##### DOCUMENT TEXT #####

Fixed bug in rest_of_line and the underlying Regex class, in which matching a pattern that could match an empty string (such as ".*" or "[A-Z]*" would not raise a ParseException at or beyond the end of the input string. This could cause an infinite parsing loop when parsing rest_of_line at the end of the input string. Reported by user Kylotan, thanks! (Issue #593)
Enhancements and extra input validation for pyparsing.util.make_compressed_re - see usage in examples/complex_chemical_formulas.py and result in the generated railroad diagram examples/complex_chemical_formulas_diagram.html. Properly escapes characters like "." and "*" that have special meaning in regular expressions.
Fixed bug in one_of() to properly escape characters that are regular expression markers (such as '*', '+', '?', etc.) before building the internal regex.
Better exception message for MatchFirst and Or expressions, showing all alternatives rather than just the first one. Fixes Issue #592, reported by Focke, thanks!
Added return type annotation of "-> None" for all __init__() methods, to satisfy mypy --strict type checking. PR submitted by FeRD, thank you!

##### SOURCE MATERIAL #####

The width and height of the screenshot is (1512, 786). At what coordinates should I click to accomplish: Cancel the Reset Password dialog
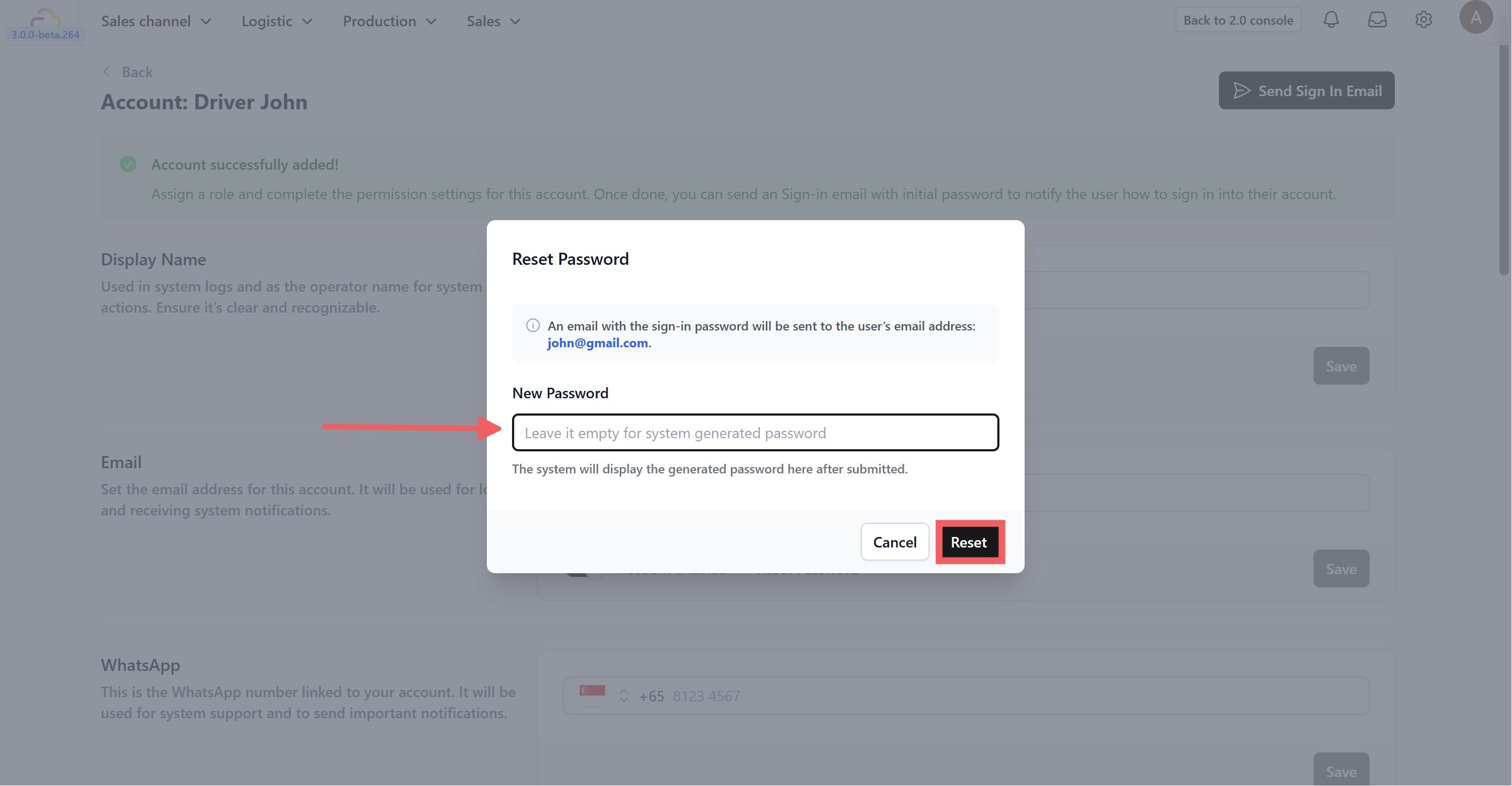click(x=894, y=542)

#####

PARTS OF THE EXERCISE
(a) Name each user that the pyparsing change notes credit by name for a report or a submission.
(b) Echo the pyparsing change notes word for word, starting at "Enhancements and extra" and ending at "by Focke, thanks!".

WORKED SOLUTIONS
(a)
Kylotan
Focke
FeRD

(b)
Enhancements and extra input validation for pyparsing.util.make_compressed_re - see usage in examples/complex_chemical_formulas.py and result in the generated railroad diagram examples/complex_chemical_formulas_diagram.html. Properly escapes characters like "." and "*" that have special meaning in regular expressions.
Fixed bug in one_of() to properly escape characters that are regular expression markers (such as '*', '+', '?', etc.) before building the internal regex.
Better exception message for MatchFirst and Or expressions, showing all alternatives rather than just the first one. Fixes Issue #592, reported by Focke, thanks!